Seventeen years after fellow Englishman Lee Westwood won at English Turn, it was again the English’s turn. Rose willed himself to victory with two clutch putts, a 10-footer on No. 17 and a 13-footer on No. 18 that had him pumping a fist and yelling “Come on!” toward the cheering skyboxes lining the fairway.
Rose didn’t mean it that way, but it sounded like a dare to the contenders following him home in the final four threesomes.
None could match the man. Cameron Tringale came within a foot of a chip-in for a tying eagle on 18, then tapped out to finish one back. Boo Weekley had makeable birdies looks on the final two holes but they didn’t fall. Jason Day, the co-leader with Rose at the start of Sunday’s rain-spattered fourth round, couldn’t tame an unruly driver and finished three back, shooting a 69 to Rose’s closing 66.
Unlike a couple of recent Zurich winners who have gone on to bigger things and haven’t been back lately — two-time Masters champion Bubba Watson and 2013 PGA champion Jason Dufner — the bloom won’t be off for Rose at the Zurich any time soon.
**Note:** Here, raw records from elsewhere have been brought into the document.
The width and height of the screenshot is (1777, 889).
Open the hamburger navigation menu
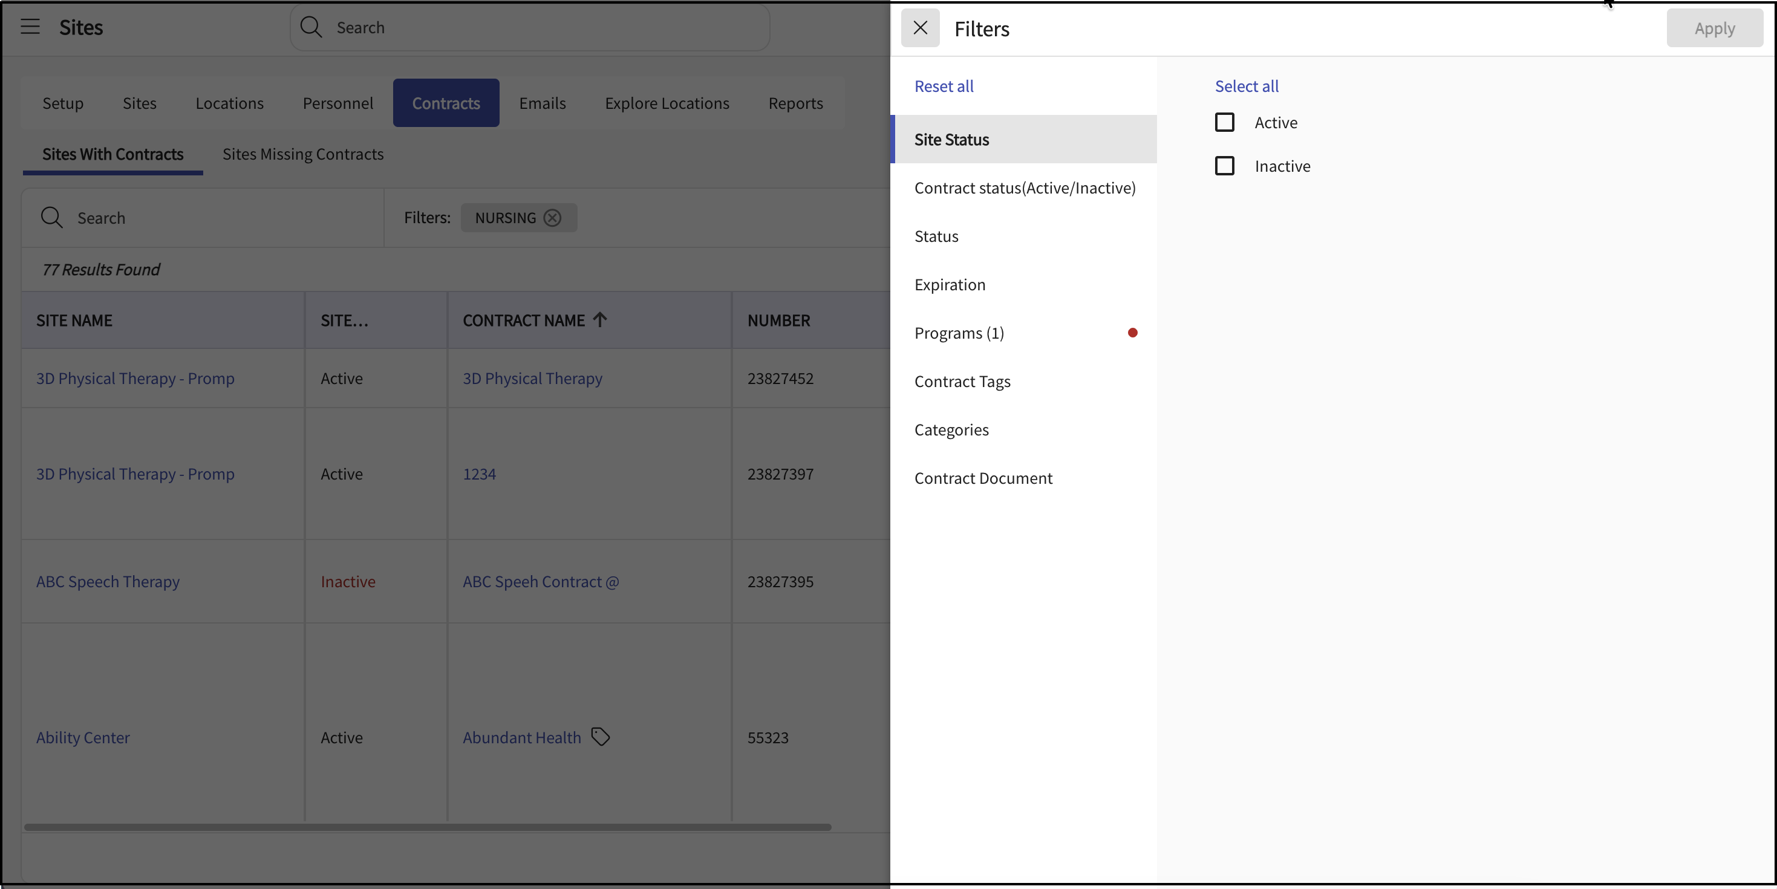tap(30, 27)
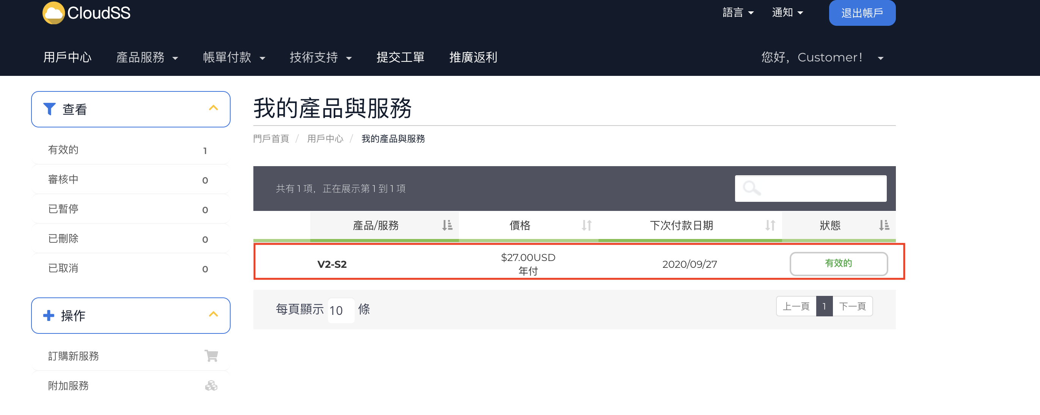
Task: Click the funnel filter icon in 查看 panel
Action: pos(49,109)
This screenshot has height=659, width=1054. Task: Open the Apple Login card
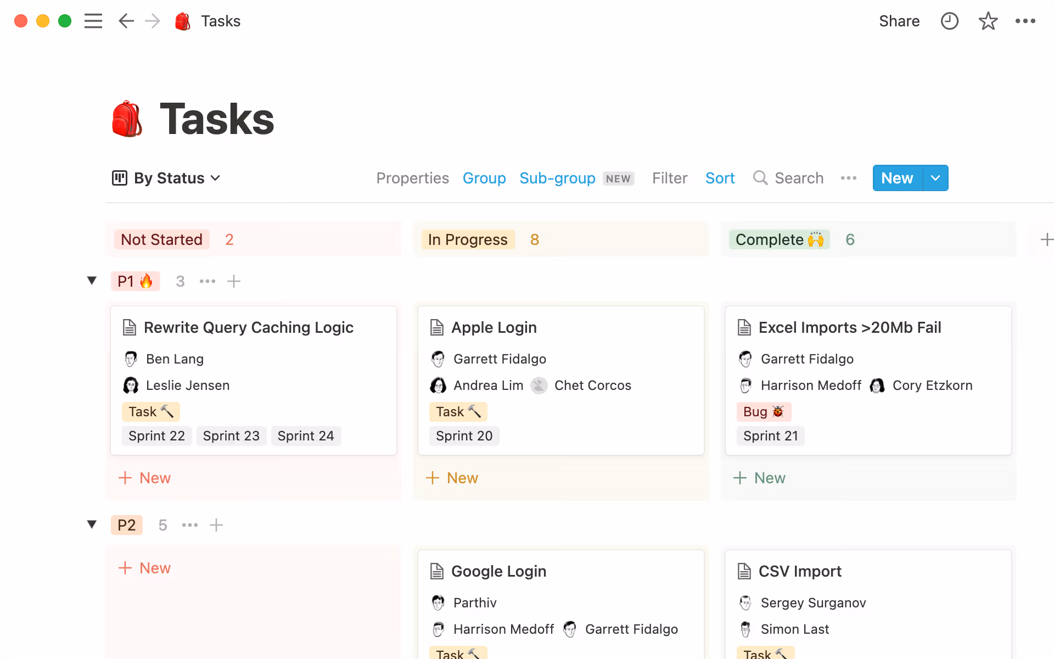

He’s one of the title sponsor’s “ambassadors” — wearing his allegiance to the international insurance giant literally on his sleeve — and as such makes New Orleans one of his annual stops.
“I’ve always enjoyed my time here — win, lose or draw,” Rose said. “But to get on the right side of things and win the golf tournament has made it such a fun week.”
Fun probably isn’t the word a lot of competitors would use to describe a soggy week on the bayou. Nearly 10 total hours of rain delays made the players wish they had mud flaps on their wedges. The course was so inundated by Sunday that they played lift, clean and place (“lift, clean and cheat,” some call it) to allow the players to wipe the mud off their golf balls before hitting onto the greens — where they again stuck in the soft ground.
The final day was a muddy, bewildering mess. Players had to finish their third rounds early Sunday before starting the fourth. To save time, they weren’t re-paired based on scores as usual. As a result, Rose finished well before his pursuers.
Rose wasn’t ruffled. He was clearly overjoyed to win again, especially after shooting a 14-under total at the Masters that left him four shots back of the green-jacketed Justin Spieth, a number that would have tied for or won 70 of the previous 78 Augusta gatherings.
That showing coupled with this one — a tournament in which he went bogey-free in his past 66 holes — means not even the celebrated Mr. Spieth may be playing better than Rose right now.
“I took my Masters performance with a huge amount of confidence,” Rose said. “I felt I was beaten by just a phenomenal performance. Sometimes you just need to tip your cap.
“The most important thing for me at Augusta was how comfortable I felt on Sunday. That really helped me to have the confidence to put this one away.”
A win for Rose and a win for the Zurich, which has a champion’s champion you can count on casting a large image over this tournament for years to come.